The grimdark future of the 41st millennium has a new master in the realm of comic books. Not a daemonspawn of chaos, not the husk of a long-dying emperor sustained by untold human sacrifice, just… well, technically Disney?
Tuesday, Games Workshop made the surprise announcement that it had handed over the comic book rights to its tabletop gaming worlds — both the fantasy-set Warhammer: Age of Sigmar and the futuristic dystopia of Warhammer 40,000 — to Marvel Comics. Details for now about what’s planned for the publisher’s take on Games Workshop’s worlds are scant, other than the fact the first comics will be arriving some time in Autumn 2020.
This isn’t the first time Warhammer has headed to the pages of comics, of course — most recently Titan held the rights to publish comics under the licence, producing a series based on Warhammer 40K, supplementary games like Blood Bowl and more in recent years.

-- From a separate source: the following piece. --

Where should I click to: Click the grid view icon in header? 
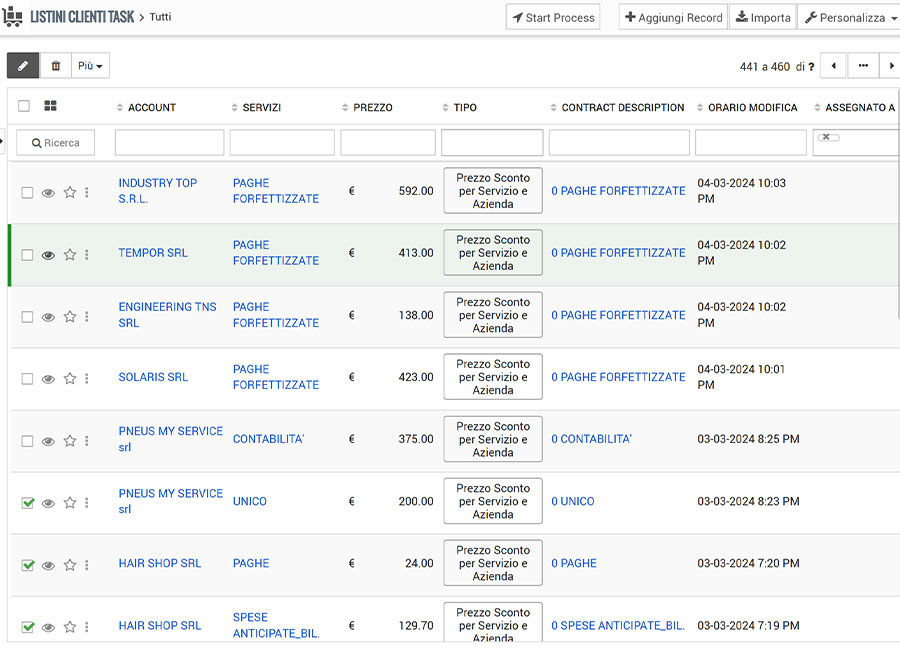pyautogui.click(x=51, y=106)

As much as it is an interesting move for Games Workshop — it’s part of a recent push that has seen them do everything from collaborate with Bandai and Funko to make Warhammer action figures, making an animated series, and even starting to produce a TV series set in the shadows of 40K’s sinister Inquisition — it’s an even more interesting move for Marvel.
Although its cavalcade of superheroes allows it to tell a depth of stories in myriad genres, there isn’t really anything at the publisher quite like the absurd, satirical, over-the-top grimdarkness of either form of Warhammer.

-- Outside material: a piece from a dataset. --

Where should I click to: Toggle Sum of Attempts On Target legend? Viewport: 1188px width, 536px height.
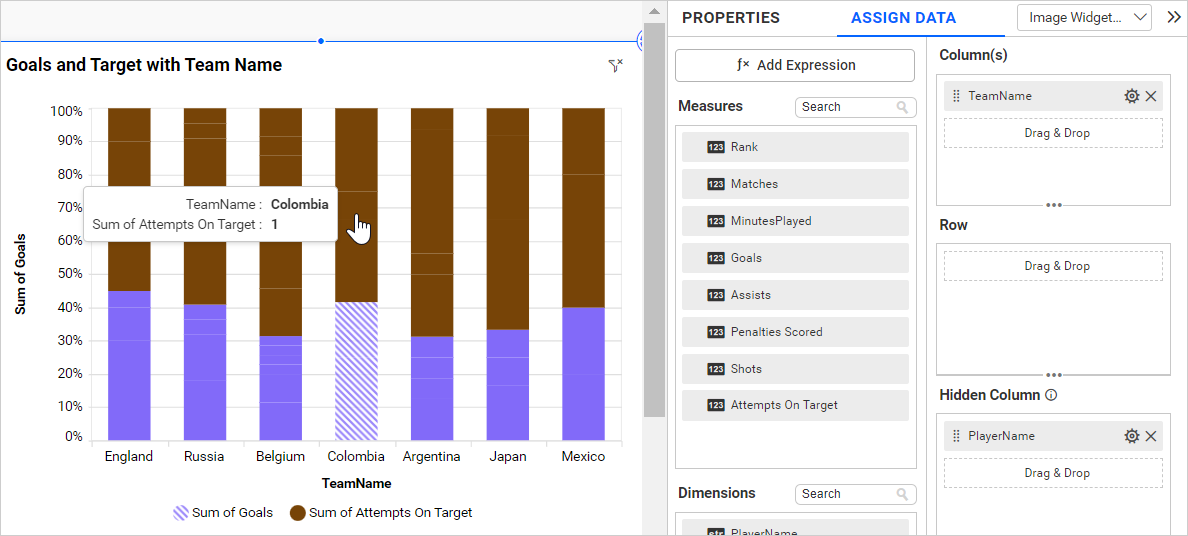pos(381,513)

The swords-and-sorcery-and-so-little-clothing epic fantasy of Conan — another recently re-acquired licence for the publisher — is perhaps the closest it has right now to the medieval fantasy of Age of Sigmar, but there’s nothing really as a parallel to 40K. Sure, there’s Star Wars, but the galaxy far, far away, as ridiculous as it can be, is not quite the same sort of sci-fi tone that 40K dabbles in. The space fascists are ostensibly the good guys in 40K, for starters.
But it’s also interesting because Warhammer itself, while having grown in popularity in recent years stateside, isn’t exactly a cultural force in Marvel’s homeland in the way it is back in its ancestral home of the UK. If Marvel’s comics can elevate the joyously badass bonkersness of the worlds of Warhammer to a new audience, that’s a good thing for Warhammer — a world that exists beyond its tabletop form and needs new blood in its fandom to thrive.
After all, the cost of a comic book or a trade paperback collection is a lot lower as a cost of entry than a box of miniatures (or six). We’ll bring you more on Marvel’s plans for Warhammer as and when we learn them.